Current condition / integrity
What of Ross remains? The club has stated that the routing is Ross’s with the single exception of the 15–16 reversal, and that 16 of 18 green sites match Ross’s originals; in percentage terms that places ~89% of green sites and ~90% of the routing sequence (by hole count) on Ross’s footprint, even if surface contours and surrounds reflect later hands. The bunkering and much of the greenside contouring now present Dye’s flavor, and the lakes that influence strategy on several holes originated with Jones’s late-1950s work.

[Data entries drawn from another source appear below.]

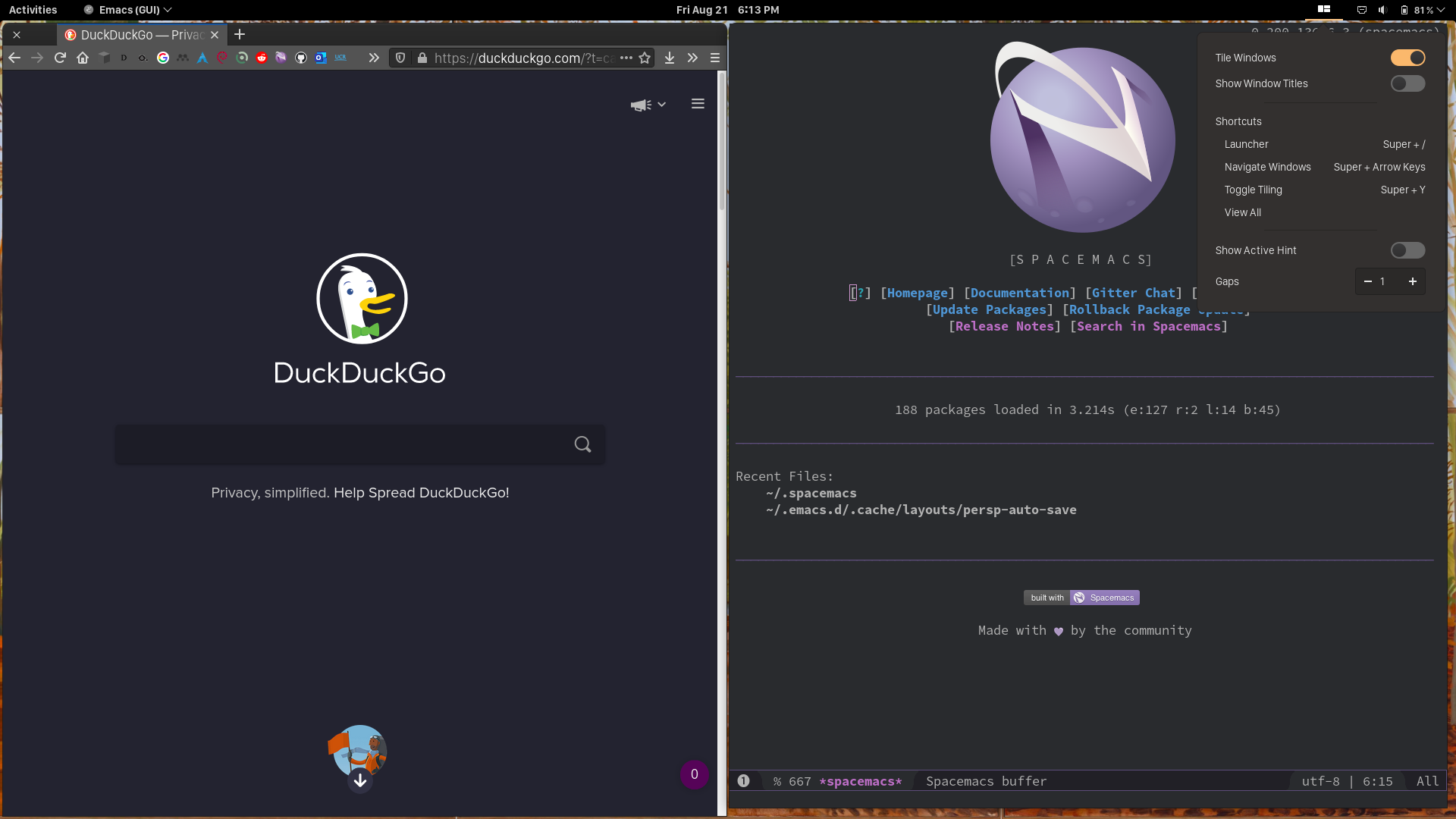The width and height of the screenshot is (1456, 819).
Task: Open the Google bookmark
Action: 163,58
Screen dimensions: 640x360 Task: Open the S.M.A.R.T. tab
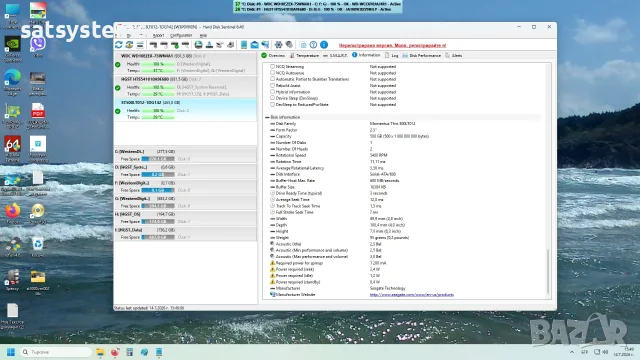click(x=335, y=56)
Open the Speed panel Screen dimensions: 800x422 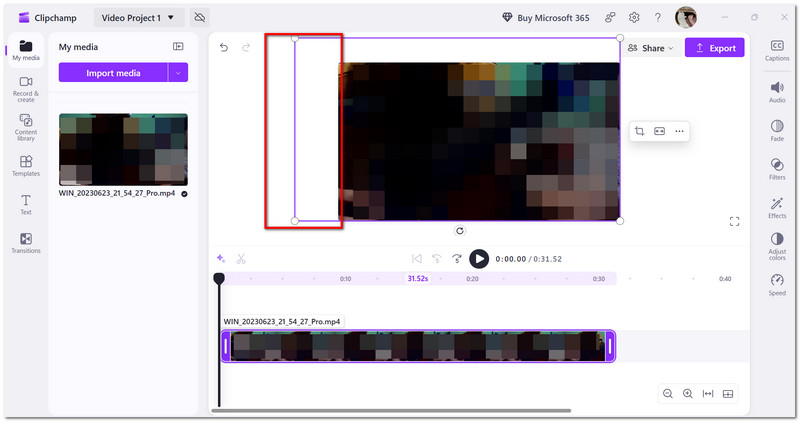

Greens, fairways, and turf. The Alabama Golf Association’s 2018 championship notice for the West lists A1/A4 bentgrass greens, Zeon zoysia tees and fairways, and 419 bermudagrass rough—a modern palette that stabilizes playing conditions but necessarily departs from 1920s surfaces.
Distance and set-up. For USGA play the West has stretched to 7,226 yards (par 71), with the club emphasizing that holes 13–18 are the decisive gauntlet—again, an evolution in yardage over Ross’s day but executed on his corridors.
Tree lines and presentation. The West today plays through mature canopy and shaped surrounds; while the swales/hills around greens are described by the club as a modern Dye defense, the Ross green sites they defend mean many approach angles and misses still echo the original placement.
Summary of integrity. Routing (save 15–16) and 16 green sites are Ross; bunker forms, some hazards (lakes), and greenside modeling are Jones/Dye; turf and yardage are modern. Strategically, the skeleton is recognizably Ross, dressed in mid- and late-20th-century armor.
Sources & Notes
1. USGA, Tom Mackin, “Southern Hospitality: C.C. of Birmingham Back for USGA Encore” (May 3, 2022): club move in 1925; West opened 1925; East 1926; match play on West for 2022 Four-Ball; Jones work in late 1950s; Dye in mid-1980s through 2009; present West yardage/par; routing identical to Ross except 15–16 flip; “16 green sites” identical to Ross; Dye’s swales/hills; clubhouse-centered, cloverleaf routing ascribed to Ross at this property; long event history totals.
2. Alabama Golf Association press release for the 86th Alabama Women’s State Amateur at CCB (July 9, 2018): West originally by Ross in 1925; major renovations 1959–60 (Jones) and mid-1980s (Dye); recent USGA events list; current turf types for West.
3. Robert Trent Jones Society location list: entry confirming 1959 work at “Birmingham, Country Club of, West Course.”
4. Country Club of Birmingham, About / West Course page: the West is a “blend” of Ross, Jones, and Dye, as publicly presented by the club.
5. Club history page: note that Jones converted the West to large greens with signature bunkers and lakes, later revised by Dye. (Cited from the page’s search snippet on ccbham.org).
6. USGA, 2013 U.S. Mid-Amateur coverage: championship match contested on the West Course.
7. Where2Golf directory entry: summarizes West as Ross original with Jones 1959–60 and Dye 1984/2009 work; provides recent yardage/par and a note on current Golf Digest ranking within Alabama.
8. Golf Digest directory blurb (state page and course page): West repeatedly ranked on 100 Greatest (historical reputation).
Disputed/uncertain points
• Opening year for the West. The USGA states the West “was unveiled [in] 1925,” with the East in 1926, and this narrative adopts those dates; some secondary lists round to “mid-1920s” or cite 1929 for Ross at the West, likely reflecting later construction notes or directory inconsistencies.
• Scope of Jones’s lakes and green expansion. The club’s site summarizes Jones’s West work as adding lakes and enlarging greens; detailed plan sheets are not reproduced publicly, so hole-by-hole attribution of each water body to Jones cannot be verified here.
• Attribution of modern surrounds. The club credits Dye with the swales and hills around greens now defending many targets; because those defenses sit on Ross green sites in most cases, this narrative treats them as Dye overlays rather than original Ross contours.